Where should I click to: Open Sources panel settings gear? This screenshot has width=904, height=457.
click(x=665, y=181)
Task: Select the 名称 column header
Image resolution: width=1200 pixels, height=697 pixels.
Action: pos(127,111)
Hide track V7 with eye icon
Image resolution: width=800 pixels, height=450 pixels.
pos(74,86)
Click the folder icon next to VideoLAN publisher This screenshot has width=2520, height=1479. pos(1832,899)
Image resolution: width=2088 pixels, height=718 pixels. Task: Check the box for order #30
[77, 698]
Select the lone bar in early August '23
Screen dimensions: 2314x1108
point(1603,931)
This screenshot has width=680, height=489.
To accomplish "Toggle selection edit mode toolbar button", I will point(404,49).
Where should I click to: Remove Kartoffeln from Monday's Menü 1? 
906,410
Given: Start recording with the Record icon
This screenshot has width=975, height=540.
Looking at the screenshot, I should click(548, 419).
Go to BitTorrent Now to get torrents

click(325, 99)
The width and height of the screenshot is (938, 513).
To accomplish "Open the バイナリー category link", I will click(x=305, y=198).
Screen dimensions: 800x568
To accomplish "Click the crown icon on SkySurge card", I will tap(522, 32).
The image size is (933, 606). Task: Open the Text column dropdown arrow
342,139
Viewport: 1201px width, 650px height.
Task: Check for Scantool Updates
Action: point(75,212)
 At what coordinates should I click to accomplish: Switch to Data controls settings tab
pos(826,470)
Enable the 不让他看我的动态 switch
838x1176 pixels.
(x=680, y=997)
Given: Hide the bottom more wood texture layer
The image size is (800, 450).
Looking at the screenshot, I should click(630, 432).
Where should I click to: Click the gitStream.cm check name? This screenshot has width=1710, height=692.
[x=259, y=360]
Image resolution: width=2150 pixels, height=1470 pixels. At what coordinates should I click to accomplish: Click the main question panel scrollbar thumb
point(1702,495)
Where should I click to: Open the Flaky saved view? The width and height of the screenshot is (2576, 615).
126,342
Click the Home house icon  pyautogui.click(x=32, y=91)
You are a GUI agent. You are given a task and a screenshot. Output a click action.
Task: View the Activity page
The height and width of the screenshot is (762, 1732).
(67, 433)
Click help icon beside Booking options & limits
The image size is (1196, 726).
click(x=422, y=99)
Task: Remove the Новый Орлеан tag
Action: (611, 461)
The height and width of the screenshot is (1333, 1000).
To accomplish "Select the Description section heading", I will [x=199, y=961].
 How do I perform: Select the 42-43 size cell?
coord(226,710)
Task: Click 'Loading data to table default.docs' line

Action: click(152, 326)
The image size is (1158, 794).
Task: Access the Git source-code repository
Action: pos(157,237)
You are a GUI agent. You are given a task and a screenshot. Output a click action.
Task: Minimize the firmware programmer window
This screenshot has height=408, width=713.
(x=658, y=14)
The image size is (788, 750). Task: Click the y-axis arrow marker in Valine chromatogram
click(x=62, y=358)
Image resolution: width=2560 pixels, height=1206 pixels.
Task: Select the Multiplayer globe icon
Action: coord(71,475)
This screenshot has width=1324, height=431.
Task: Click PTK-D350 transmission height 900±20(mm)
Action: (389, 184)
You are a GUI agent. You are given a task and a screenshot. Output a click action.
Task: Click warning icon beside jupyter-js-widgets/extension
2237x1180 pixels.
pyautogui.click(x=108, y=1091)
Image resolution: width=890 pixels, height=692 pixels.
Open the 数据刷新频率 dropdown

- - - - -

* _Exercise objective_
Rewrite all of the entries above, replacing "Where should I click to" with "Where do I click to" wherever it appears and keeping everything else the same.

* _Solution to this exercise_
Where do I click to: Open Sources panel settings gear? This screenshot has width=904, height=457.
click(x=665, y=181)
Task: Select the 名称 column header
Image resolution: width=1200 pixels, height=697 pixels.
Action: pos(127,111)
Hide track V7 with eye icon
Image resolution: width=800 pixels, height=450 pixels.
pos(74,86)
Click the folder icon next to VideoLAN publisher This screenshot has width=2520, height=1479. pos(1832,899)
Image resolution: width=2088 pixels, height=718 pixels. Task: Check the box for order #30
[77, 698]
Select the lone bar in early August '23
Screen dimensions: 2314x1108
point(1603,931)
This screenshot has width=680, height=489.
To accomplish "Toggle selection edit mode toolbar button", I will point(404,49).
Where do I click to: Remove Kartoffeln from Monday's Menü 1? 
906,410
Given: Start recording with the Record icon
This screenshot has width=975, height=540.
Looking at the screenshot, I should click(548, 419).
Go to BitTorrent Now to get torrents

click(325, 99)
The width and height of the screenshot is (938, 513).
To accomplish "Open the バイナリー category link", I will click(x=305, y=198).
Screen dimensions: 800x568
To accomplish "Click the crown icon on SkySurge card", I will tap(522, 32).
The image size is (933, 606). Task: Open the Text column dropdown arrow
342,139
Viewport: 1201px width, 650px height.
Task: Check for Scantool Updates
Action: point(75,212)
 At what coordinates should I click to accomplish: Switch to Data controls settings tab
pos(826,470)
Enable the 不让他看我的动态 switch
838x1176 pixels.
(x=680, y=997)
Given: Hide the bottom more wood texture layer
The image size is (800, 450).
Looking at the screenshot, I should click(630, 432).
Where do I click to: Click the gitStream.cm check name? This screenshot has width=1710, height=692.
[x=259, y=360]
Image resolution: width=2150 pixels, height=1470 pixels. At what coordinates should I click to accomplish: Click the main question panel scrollbar thumb
point(1702,495)
Where do I click to: Open the Flaky saved view? The width and height of the screenshot is (2576, 615).
126,342
Click the Home house icon  pyautogui.click(x=32, y=91)
You are a GUI agent. You are given a task and a screenshot. Output a click action.
Task: View the Activity page
The height and width of the screenshot is (762, 1732).
(67, 433)
Click help icon beside Booking options & limits
The image size is (1196, 726).
click(x=422, y=99)
Task: Remove the Новый Орлеан tag
Action: (611, 461)
The height and width of the screenshot is (1333, 1000).
To accomplish "Select the Description section heading", I will [x=199, y=961].
 How do I perform: Select the 42-43 size cell?
coord(226,710)
Task: Click 'Loading data to table default.docs' line

Action: click(152, 326)
The image size is (1158, 794).
Task: Access the Git source-code repository
Action: pos(157,237)
You are a GUI agent. You are given a task and a screenshot. Output a click action.
Task: Minimize the firmware programmer window
This screenshot has height=408, width=713.
(x=658, y=14)
The image size is (788, 750). Task: Click the y-axis arrow marker in Valine chromatogram
click(x=62, y=358)
Image resolution: width=2560 pixels, height=1206 pixels.
Task: Select the Multiplayer globe icon
Action: coord(71,475)
This screenshot has width=1324, height=431.
Task: Click PTK-D350 transmission height 900±20(mm)
Action: (389, 184)
You are a GUI agent. You are given a task and a screenshot. Output a click action.
Task: Click warning icon beside jupyter-js-widgets/extension
2237x1180 pixels.
pyautogui.click(x=108, y=1091)
Image resolution: width=890 pixels, height=692 pixels.
Open the 数据刷新频率 dropdown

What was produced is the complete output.